_The tasks_
1. Write out the passage from the trie path text below, starting with "What does a" and going on through "shorter or longer.".
2. Answer these questions using the trie path text below.
(a) How many branches does the 7th branch node have?
(b) About how many accounts does Ethereum have at the time of writing?
(c) What must the RLP-encoding of a node be under for that node to be embedded inside another node?
3. List every type of node that the trie path text below names, such as the branch node.

_Page text_
::::::::::

Then the first 6 nodes are branch nodes that have 16 branches. The 7th branch node has only 10 branches. The 8th node is a leaf node. The first field is 29 bytes long, and the second field is 80 bytes long.

  • Path: 0x368c3ebf850d4896129da897b4c5d2da651431d5d0eaeda4de0ccff583
  • Value: f84e81c48908aea84b56865c19dfa056e81f171bcc55a6ff8345e692c0f86e5b48e01b996cadc001622fb5e363b421a0c5d2460186f7233c927e7db2dcc703c0e500b653ca82273b7bfad8045d85a470

As the path field starts with 3, the length is odd. Therefore, the path is 68c3eb...583, which is 57 letters long. This makes sense as this path has exactly 7 branch nodes, which adds 7 letters and 57 + 7 = 64.

What does a typical path look like?

Let A be an account and we are interested in the proof for that. We have a 64-character (=32-byte) path. The chance that a certain other node (call it B) shares the first character is $\frac{1}{16}$. The chance that B shares the first two characters is $\frac{1}{16^2}$. In general, the chance that B shares the first $N$ characters is $\frac{1}{16^N}$. Once A does not share the prefix with anybody, the rest of the path becomes the path field in the leaf node.

In general, the path would typically contain 6-8 branch nodes. This is because $[16^6, 16^8] = [16 \cdot 10^6, 4 \cdot 10^9]$, and Ethereum, as of the time of writing this, has around 250 million accounts. The length of the path typically doesn’t change much as it becomes exponentially difficult to make it shorter or longer.

Finally, an extension node is relatively rare. For an extenion node to exist, there has to be multiple accounts A_1, ..., A_k that have the same n-letter prefix P and no other accounts share no more than n - 2 letters. However, the chance that A_1, ..., A_k share the last two letters of the prefix P[n - 1] and P[n - 2] is already $\frac{1}{256^{k - 1}}$. The chance that no other account share that prefix is even lower, and the chance that the extension node has a path longer than 2 letters is even lower. Therefore, if you ever encounter an extenion node, chances are, only a small number of values (likely 2 or 3) are under it and the path in the extenion node is likely extremely short (likely 2 or 3 letters long).

Can there be nested nodes?

Earlier, we discussed that a non-NULL node may be embedded inside another node if the RLP-encoding of the node is less than 32 bytes. How common is that? We claim that it is possible if and only if we allow a value that is <= 28 bytes.

Suppose such a node exists. Let $N_0$ be a node that has another non-NULL node embedded inside it. Let $N_1$ be a non-NULL node that is embedded inside $N$. We can recursively check if $N_i$ has a non-NULL node that is embedded inside $N_i$, and if so, pick one and call it $N_{i + 1}$. As this process cannot be infinite, we will eventually arrive at a node $M = N_k$ that has no non-NULL node embedded in it. Since $M$ is embedded, the RLP-encoding of $M$ must be < 32 bytes. As $M$ is a node, it could be:

  • A branch node.

::::::::::

_Supplied data_

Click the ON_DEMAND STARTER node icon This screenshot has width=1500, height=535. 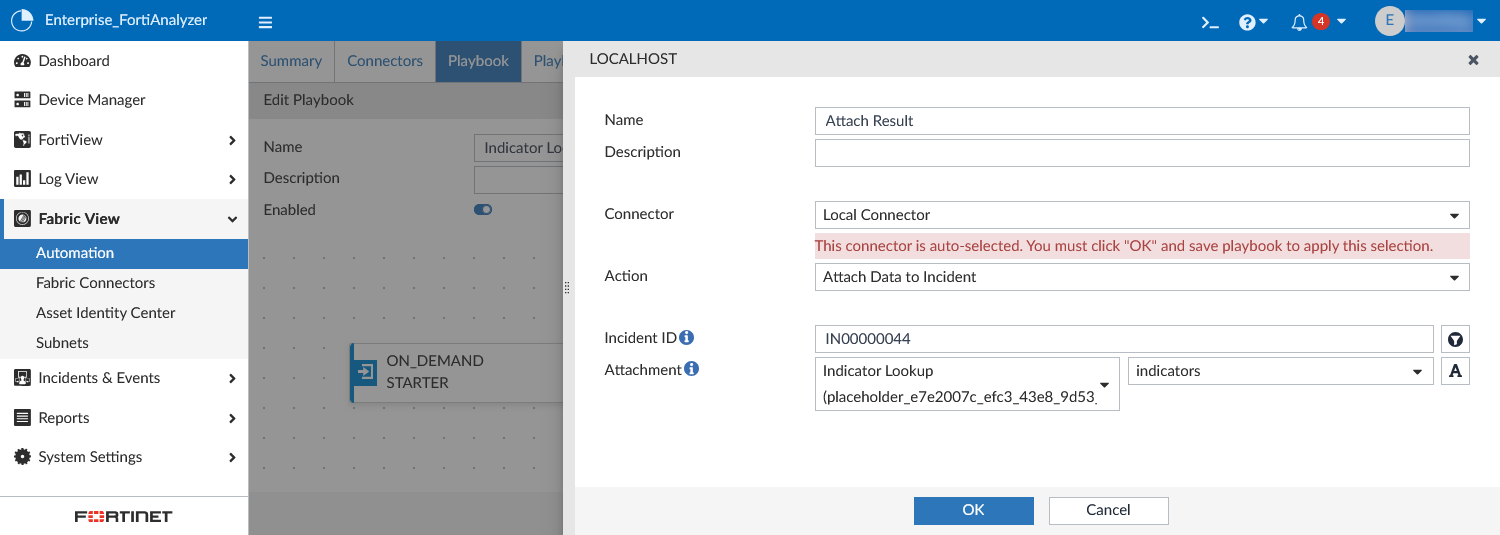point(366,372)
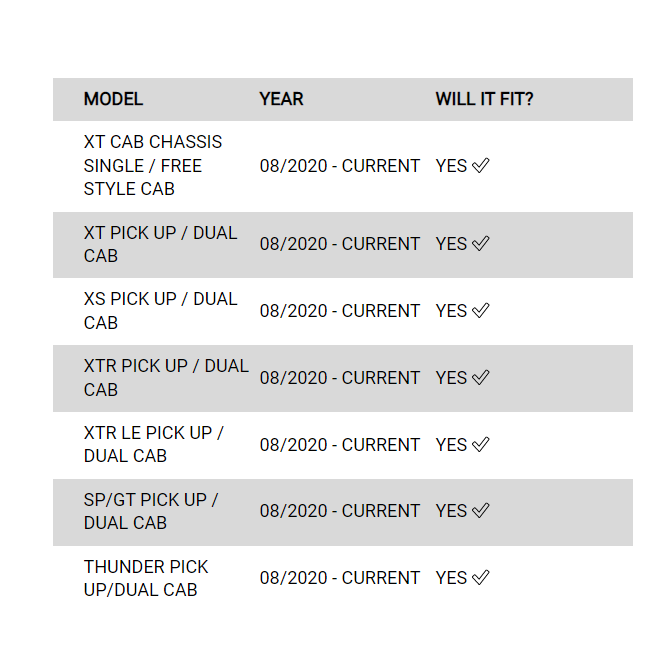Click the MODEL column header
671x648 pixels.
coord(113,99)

::::::::::

_Response list_
1.
What does a typical path look like?

Let A be an account and we are interested in the proof for that. We have a 64-character (=32-byte) path. The chance that a certain other node (call it B) shares the first character is $\frac{1}{16}$. The chance that B shares the first two characters is $\frac{1}{16^2}$. In general, the chance that B shares the first $N$ characters is $\frac{1}{16^N}$. Once A does not share the prefix with anybody, the rest of the path becomes the path field in the leaf node.

In general, the path would typically contain 6-8 branch nodes. This is because $[16^6, 16^8] = [16 \cdot 10^6, 4 \cdot 10^9]$, and Ethereum, as of the time of writing this, has around 250 million accounts. The length of the path typically doesn’t change much as it becomes exponentially difficult to make it shorter or longer.

2.
(a) 10
(b) Around 250 million
(c) 32 bytes

3.
Branch node
Leaf node
Extension node